____ RECORDS PROVIDED

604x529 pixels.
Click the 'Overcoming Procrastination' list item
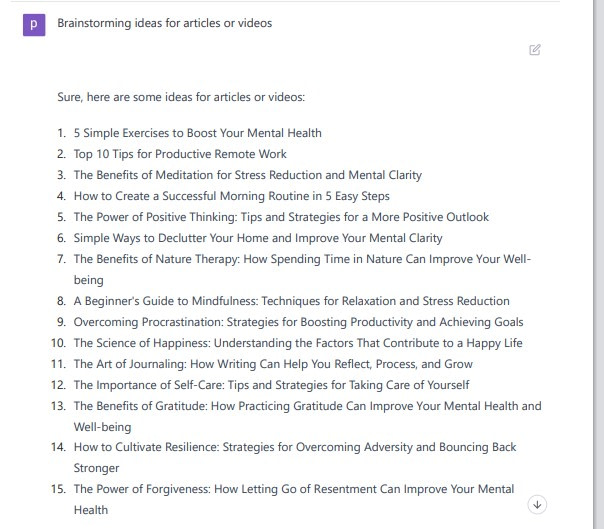(299, 322)
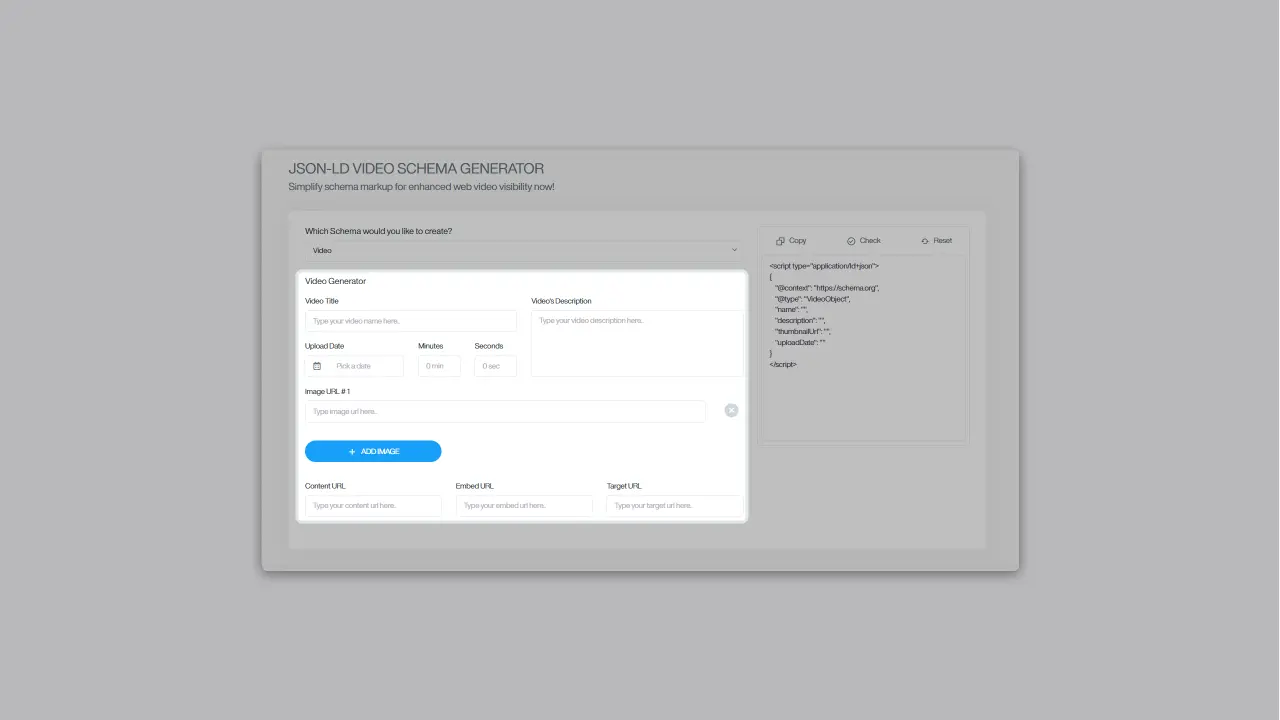Click the Check validation icon

[x=851, y=241]
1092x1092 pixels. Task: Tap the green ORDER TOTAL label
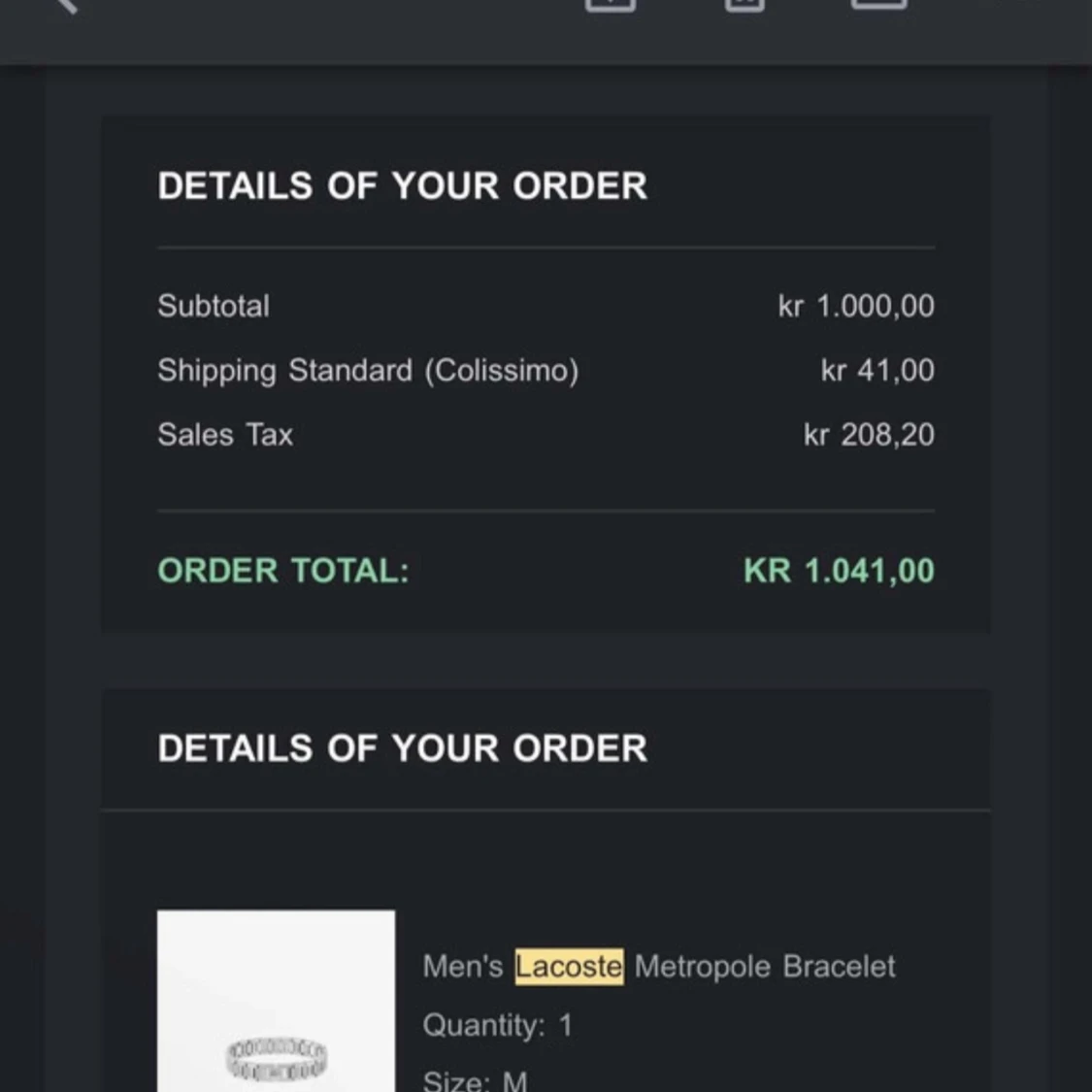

________

**GOAL OF THE EXERCISE**
Please copy the data above exactly; the pictures do not belong in the copy.

**RESPONSE**
604x529 pixels.
Click the 'Overcoming Procrastination' list item
(299, 322)
Click the Check validation icon

[x=851, y=241]
1092x1092 pixels. Task: Tap the green ORDER TOTAL label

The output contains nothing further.